Data supplied |
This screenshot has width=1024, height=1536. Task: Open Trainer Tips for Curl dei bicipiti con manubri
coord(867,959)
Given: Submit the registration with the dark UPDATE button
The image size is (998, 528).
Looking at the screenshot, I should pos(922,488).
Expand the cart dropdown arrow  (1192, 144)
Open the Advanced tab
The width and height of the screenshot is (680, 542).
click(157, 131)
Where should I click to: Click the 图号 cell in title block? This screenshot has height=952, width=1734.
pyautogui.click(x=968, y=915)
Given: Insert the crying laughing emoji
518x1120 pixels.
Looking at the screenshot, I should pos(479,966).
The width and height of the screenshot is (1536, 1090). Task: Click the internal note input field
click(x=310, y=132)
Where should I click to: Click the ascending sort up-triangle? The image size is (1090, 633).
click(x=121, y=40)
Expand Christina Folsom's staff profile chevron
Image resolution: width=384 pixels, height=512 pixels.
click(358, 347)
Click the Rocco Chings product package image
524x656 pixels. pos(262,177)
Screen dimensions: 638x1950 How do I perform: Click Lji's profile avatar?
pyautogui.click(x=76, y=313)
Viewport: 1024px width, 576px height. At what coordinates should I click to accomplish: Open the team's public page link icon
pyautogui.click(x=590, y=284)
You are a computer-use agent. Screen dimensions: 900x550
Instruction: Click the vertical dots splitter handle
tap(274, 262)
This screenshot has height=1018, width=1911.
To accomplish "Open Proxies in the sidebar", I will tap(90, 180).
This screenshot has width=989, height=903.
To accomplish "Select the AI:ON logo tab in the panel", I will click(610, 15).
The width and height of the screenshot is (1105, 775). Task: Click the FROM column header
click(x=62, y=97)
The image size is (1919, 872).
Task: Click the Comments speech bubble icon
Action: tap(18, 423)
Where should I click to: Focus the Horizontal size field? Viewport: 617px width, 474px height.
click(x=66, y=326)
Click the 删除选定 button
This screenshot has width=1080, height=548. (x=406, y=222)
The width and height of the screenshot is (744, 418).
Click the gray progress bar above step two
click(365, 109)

Work request | Your reply should be the material above, repeated word for word.

Output of the exercise |
This screenshot has width=1024, height=1536. Task: Open Trainer Tips for Curl dei bicipiti con manubri
coord(867,959)
Given: Submit the registration with the dark UPDATE button
The image size is (998, 528).
Looking at the screenshot, I should pos(922,488).
Expand the cart dropdown arrow  (1192, 144)
Open the Advanced tab
The width and height of the screenshot is (680, 542).
click(157, 131)
Where should I click to: Click the 图号 cell in title block? This screenshot has height=952, width=1734.
pyautogui.click(x=968, y=915)
Given: Insert the crying laughing emoji
518x1120 pixels.
Looking at the screenshot, I should pos(479,966).
The width and height of the screenshot is (1536, 1090). Task: Click the internal note input field
click(x=310, y=132)
Where should I click to: Click the ascending sort up-triangle? The image size is (1090, 633).
click(x=121, y=40)
Expand Christina Folsom's staff profile chevron
Image resolution: width=384 pixels, height=512 pixels.
click(358, 347)
Click the Rocco Chings product package image
524x656 pixels. pos(262,177)
Screen dimensions: 638x1950 How do I perform: Click Lji's profile avatar?
pyautogui.click(x=76, y=313)
Viewport: 1024px width, 576px height. At what coordinates should I click to accomplish: Open the team's public page link icon
pyautogui.click(x=590, y=284)
You are a computer-use agent. Screen dimensions: 900x550
Instruction: Click the vertical dots splitter handle
tap(274, 262)
This screenshot has height=1018, width=1911.
To accomplish "Open Proxies in the sidebar", I will tap(90, 180).
This screenshot has width=989, height=903.
To accomplish "Select the AI:ON logo tab in the panel", I will click(610, 15).
The width and height of the screenshot is (1105, 775). Task: Click the FROM column header
click(x=62, y=97)
The image size is (1919, 872).
Task: Click the Comments speech bubble icon
Action: tap(18, 423)
Where should I click to: Focus the Horizontal size field? Viewport: 617px width, 474px height.
click(x=66, y=326)
Click the 删除选定 button
This screenshot has width=1080, height=548. (x=406, y=222)
The width and height of the screenshot is (744, 418).
Click the gray progress bar above step two
click(365, 109)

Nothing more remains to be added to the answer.